In short, things look very good for the 2011 Phillies pitching staff.
Jimmy Rollins Becomes An Early Bird
Known almost as much for his consistent lateness as his batting average, Jimmy Rollins has never been a timely guy. He is normally the last player to report to camp every year. But for the first time in his Phillies career, Rollins arrived early.
Not only did Rollins show up a full week early but he arrived in excellent physical condition as a result of a more disciplined off-season routine. At 32-years of age and entering a contract year, Rollins obviously realizes the importance of the 2011 season.
It is important for Rollins as an individual and also for the team as a whole. After a very bad, injury plagued 2010, J-Roll needs to get back to being the engine that makes this Phillies offense go.
Arriving early to camp is a good sign that he is ready to do just that.

• EXERCISE PROMPT
Revise everything in the passage on Jimmy Rollins from "It is important" down to "do just that.", changing "J-Roll" to "Jimmy Rollins". The lines that follow have no connection to the text.

• ENTRIES SUPPLIED
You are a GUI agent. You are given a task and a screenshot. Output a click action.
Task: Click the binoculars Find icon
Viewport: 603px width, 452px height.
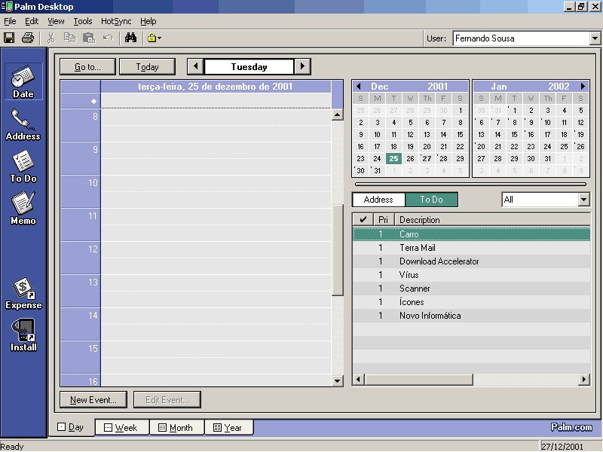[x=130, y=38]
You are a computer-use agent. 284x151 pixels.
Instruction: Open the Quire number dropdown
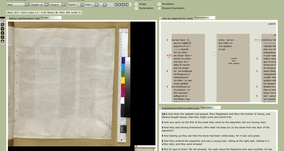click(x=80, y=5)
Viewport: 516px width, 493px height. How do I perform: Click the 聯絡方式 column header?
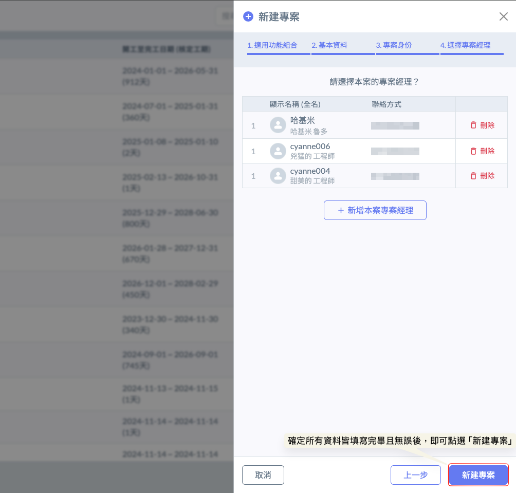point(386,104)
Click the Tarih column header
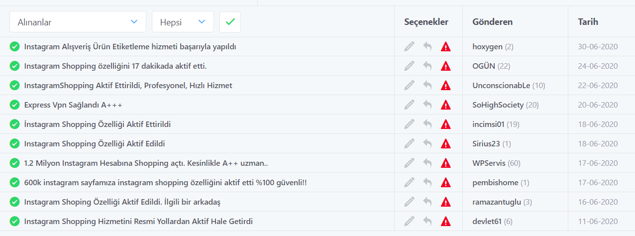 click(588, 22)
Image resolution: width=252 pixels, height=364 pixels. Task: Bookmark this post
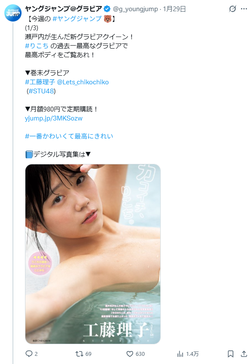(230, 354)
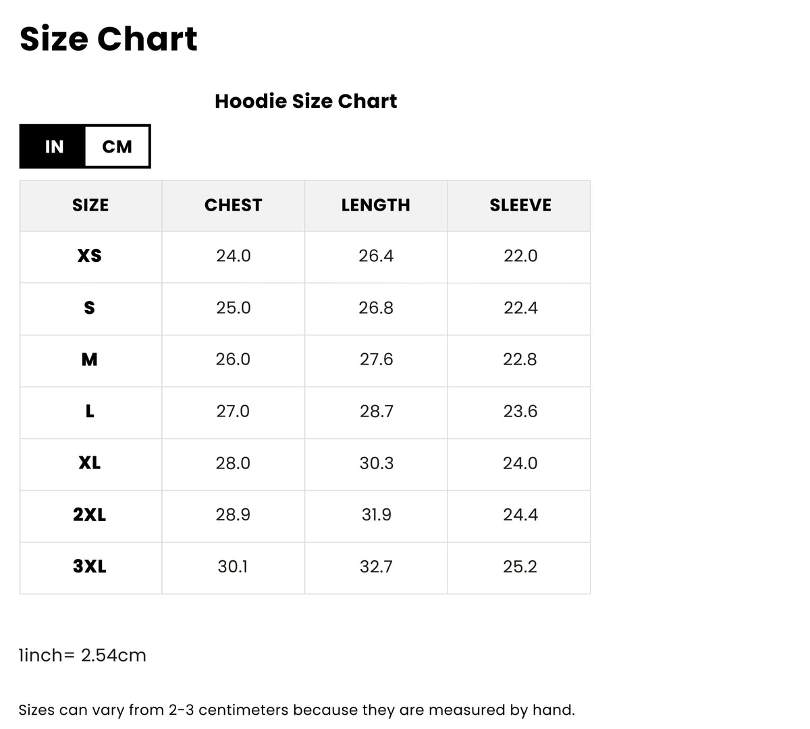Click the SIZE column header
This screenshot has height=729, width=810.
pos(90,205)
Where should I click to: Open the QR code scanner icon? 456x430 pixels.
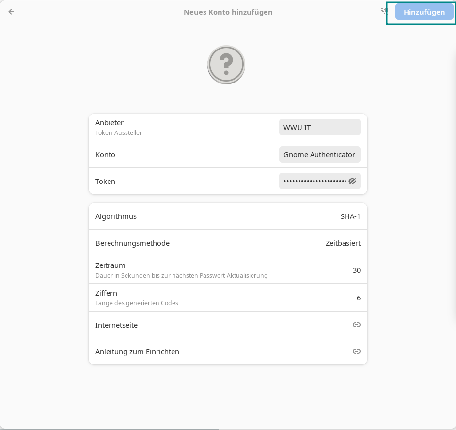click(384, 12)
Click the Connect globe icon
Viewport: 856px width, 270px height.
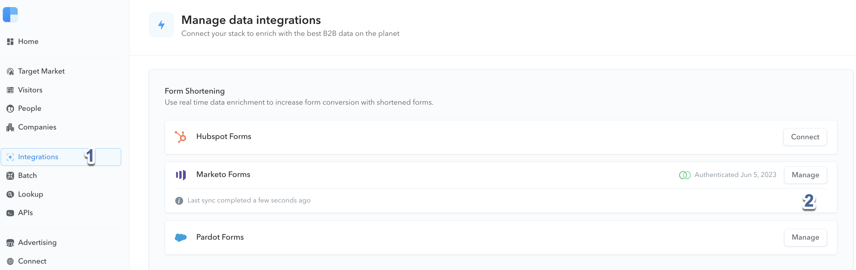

• ANSWER TO THIS PROBLEM
It is important for Rollins as an individual and also for the team as a whole. After a very bad, injury plagued 2010, Jimmy Rollins needs to get back to being the engine that makes this Phillies offense go.
Arriving early to camp is a good sign that he is ready to do just that.